The request: In the article about Ruckelshaus' first year, how many days did he give the mayors of Atlanta, Detroit and Cleveland to come up with a plan to correct water-quality violations?

Monday, Jan. 03, 1972
Ruckelshaus' First Year
"You're the enforcer," President Nixon told William D. Ruckelshaus when he swore him in as the Environmental Protection Agency's first administrator. As an afterthought, he added: "You're going to be called a lot worse."
Surprisingly, after a full year in office, Ruckelshaus, 39, has not been called anything a lot worse. Environmentalists generally praise the big, bespectacled ex-Justice Department lawyer as Nixon's best appointment. Even businessmen temper their complaints. In Washington, one good-humoredly introduced Ruckelshaus (who comes from a long line of Indiana Republicans) as "the greatest friend of American industry since Karl Marx." The consensus is that he has been aggressive but fair.
Visible Violators. The aggressive part was quickly established--even though his personal style is amiable. When the EPA was just a week old, Ruckelshaus startled the mayors of Atlanta, Detroit and Cleveland by giving them 180 days to come up with a plan to correct water-quality violations--or else. In ensuing months, he ordered action taken against some 185 other water polluters, including Armco Steel, U.S. Steel, Koppers, U.S. Plywood-Champion, ITT Rayonier and a host of municipalities. The agency recently broke all precedent by getting a federal court order forcing 23 plants in Birmingham to cut back on production during a five-day temperature inversion that was creating dangerous air pollution. Mercury discharges, thermal pollution, auto emissions--under Ruckelshaus' direction EPA has demanded (and got) action to help curb them all. EPA's general policy, Ruckelshaus told TIME Correspondent Sam Iker, is "to single out violators with the greatest visibility in order to get the message across."
Ruckelshaus has not hesitated to dispute other federal agencies' plans when they concern the environment. EPA opposed one of the Bureau of Reclamation's dam-building projects, the Interior Department's tentative approval of the trans-Alaska pipeline and, reportedly, the Atomic Energy Commission's nuclear test at Amchitka. As a result of such actions, Ruckelshaus has been called "the loneliest man in Washington." He shrugs:'"In a job like this, you're bound to ruffle some feathers."

Provided data:

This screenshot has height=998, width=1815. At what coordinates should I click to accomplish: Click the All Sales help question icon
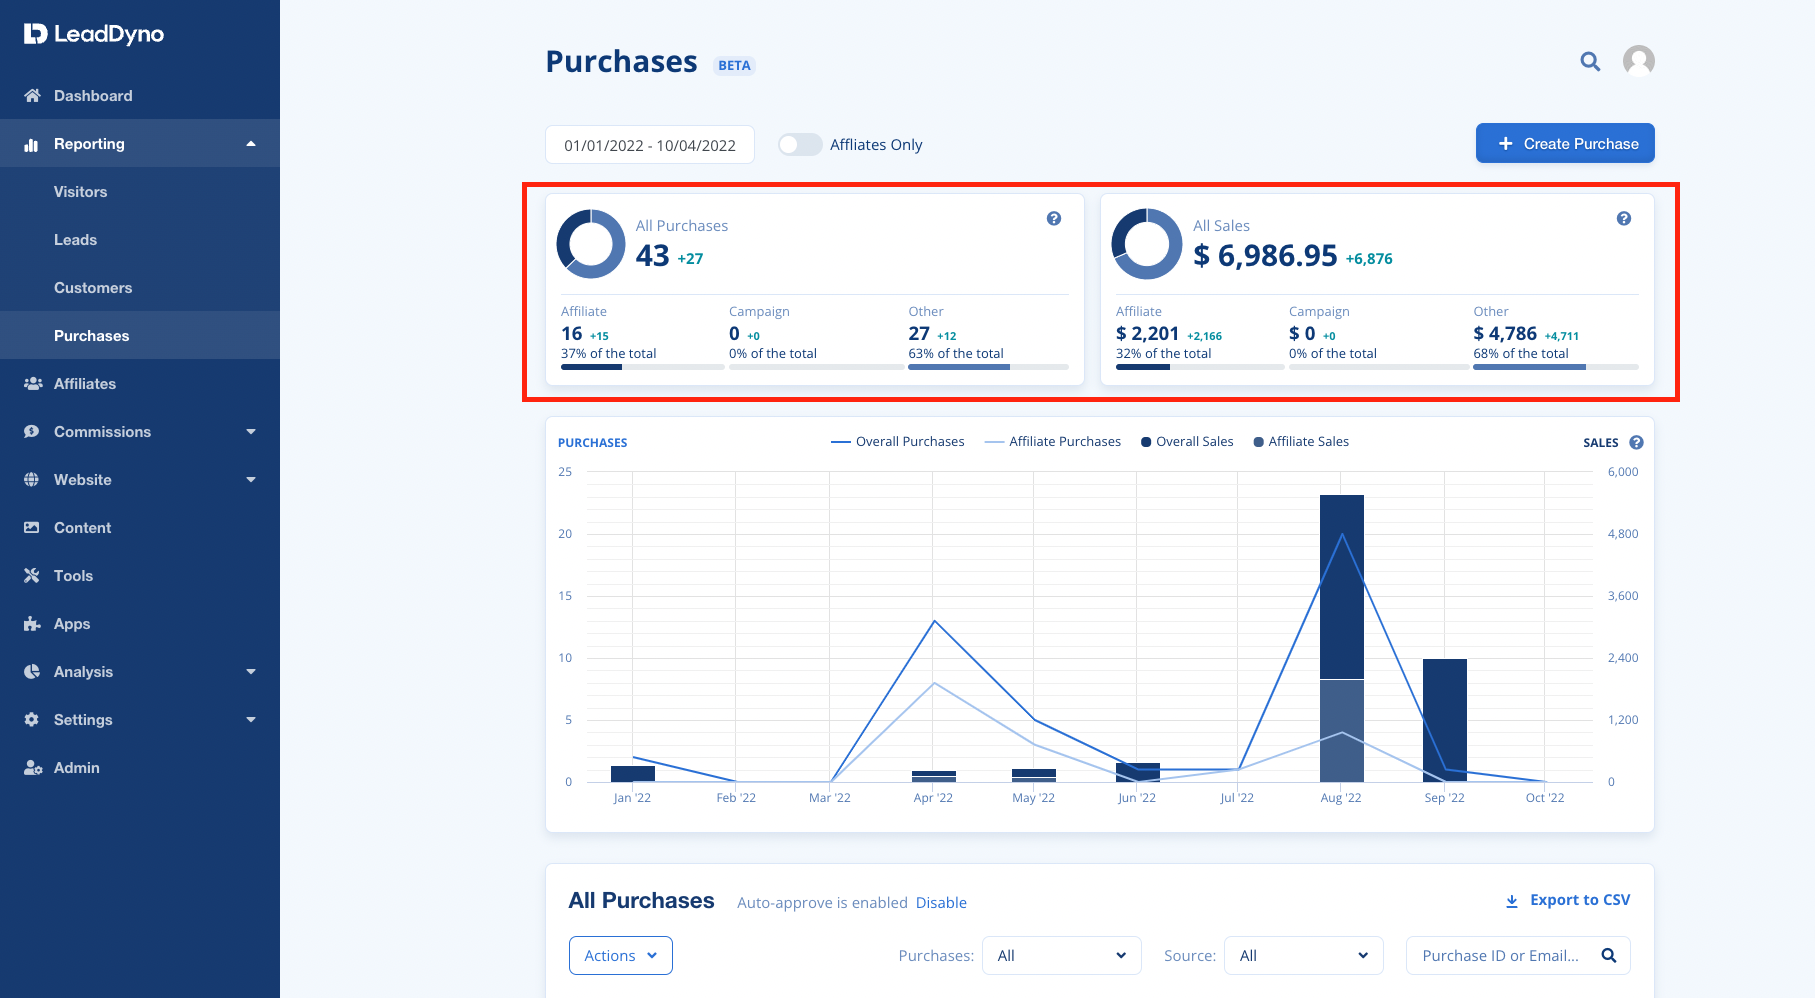point(1624,219)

Response: 180 days.